## EXERCISE REQUIREMENTS
All lines of the entries with "Task" in them must be listed.

## RECORDS SUPPLIED
- Opening Delimiter -

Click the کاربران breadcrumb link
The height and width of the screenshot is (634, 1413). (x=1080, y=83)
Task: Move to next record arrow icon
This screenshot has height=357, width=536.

- Closing Delimiter -
- Opening Delimiter -

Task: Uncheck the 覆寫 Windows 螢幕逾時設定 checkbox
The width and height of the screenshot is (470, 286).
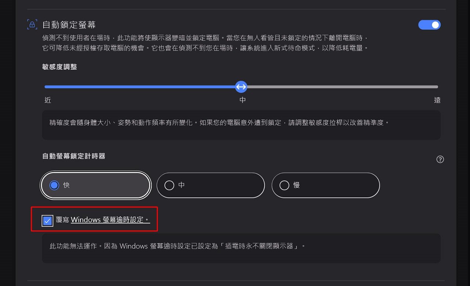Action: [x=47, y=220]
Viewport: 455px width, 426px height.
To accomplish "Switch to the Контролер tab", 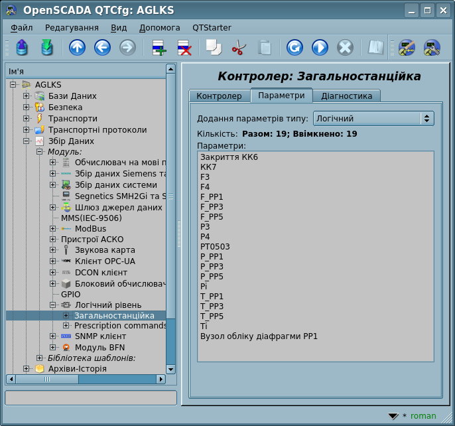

- Closing Delimiter -

## SOLUTION
Task: Move to next record arrow icon
Task: Uncheck the 覆寫 Windows 螢幕逾時設定 checkbox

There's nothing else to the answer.